Rede von Kai-Uwe von Hassel
  • Parteizugehörigkeit zum Zeitpunkt der Rede: (CDU)
  • Letzte offizielle eingetragene Parteizugehörigkeit: (CDU)
Einverstanden, wenn es bei den drei Minuten bleibt.

  • insert_commentNächste Rede als Kontext
    Rede von Dr. Werner Marx


    • Parteizugehörigkeit zum Zeitpunkt der Rede: (CDU/CSU)
    • Letzte offizielle eingetragene Parteizugehörigkeit: (CDU)

    Aber, Herr Bundeskanzler, da muß ich die Gelegenheit doch noch ergreifen und Sie fragen: Wo ist denn nun eigentlich der vorgelegte zweite Teil des Berichts zur Lage der Nation im gespaltenen Deutschland?

    (Sehr gut! bei der CDU/CSU.)

    Am 25. Februar sind Sie von unserer Fraktion wiederholt gemahnt worden, ihn endlich auf den Tisch zu legen. Heute, am 17. Juni, war nach meiner Überzeugung der Tag, so lange Versäumtes gut nachzuholen.

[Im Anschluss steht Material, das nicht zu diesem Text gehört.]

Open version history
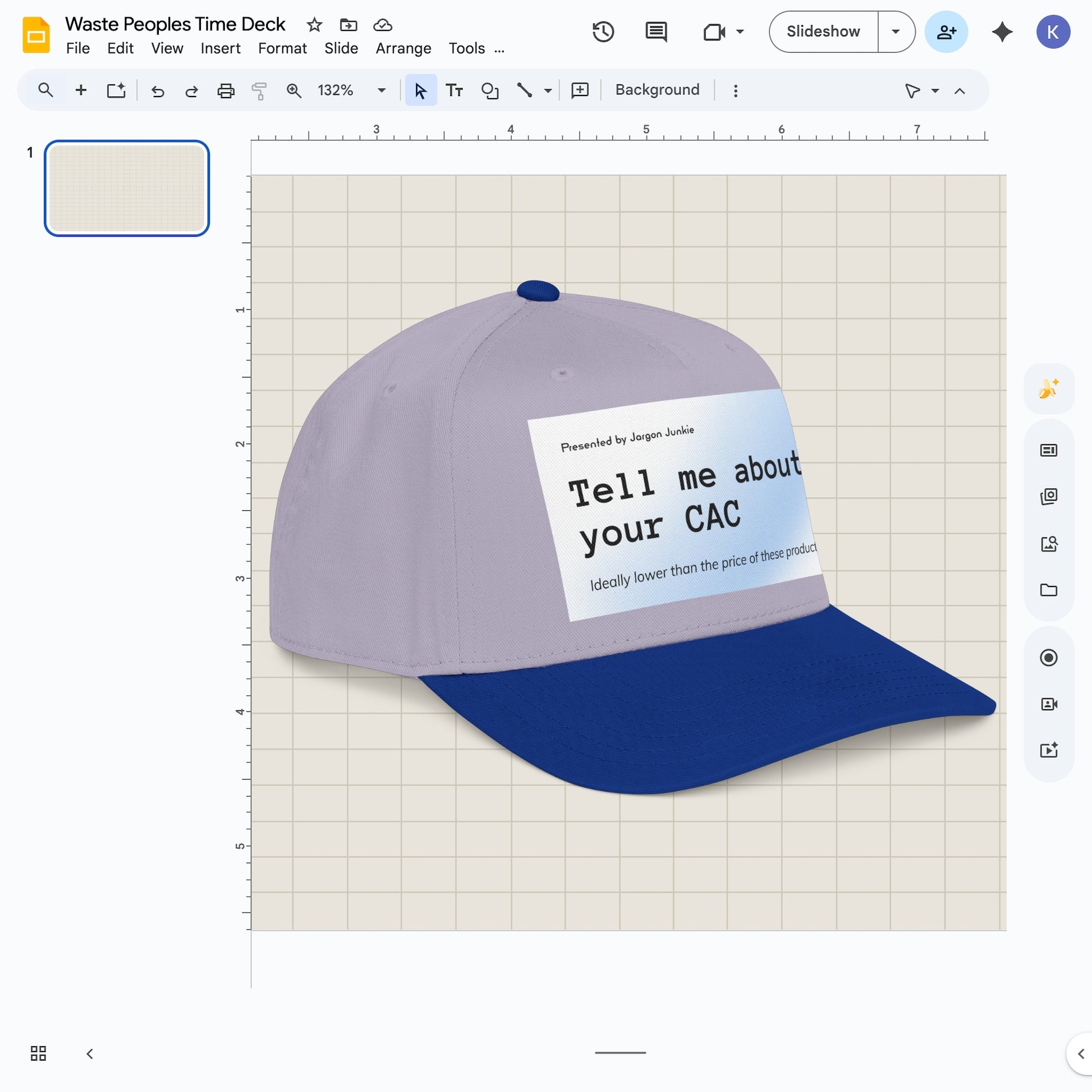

    (Beifall bei der CDU/ CSU.)

    Sie hatten damals gesagt — ich zitiere — „Also kann das Ziel der deutschen Politik in diesem Zusammenhang ... was die Sowjetunion angeht, nur sein, uns gegenüber einen ähnlichen Stand zu erreichen, wie wir ihn durch die Interpretationen und Zusicherungen seitens der Westmächte erreicht haben. Sie haben nämlich diese Artikel der Charta der Vereinten Nationen für obsolet erklärt". Wir fragen: Erhalten Sie das noch aufrecht? Wenn ja, in welcher Weise? In welcher für beide Seiten verbindlichen Form? Wenn nein, warum nicht? Was, Herr Bundeskanzler, hat sich geändert?
    Erklärt nun — das ist unsere nächste Frage — auch die Sowjetunion, daß unsere Forderungen nach friedlicher Verwirklichung des Selbstbestimmungsrechts keine Gewaltpolitik seien, gegen die sie mit Gewalt intervenieren können, so wie sie dies bisher immer behauptet hat?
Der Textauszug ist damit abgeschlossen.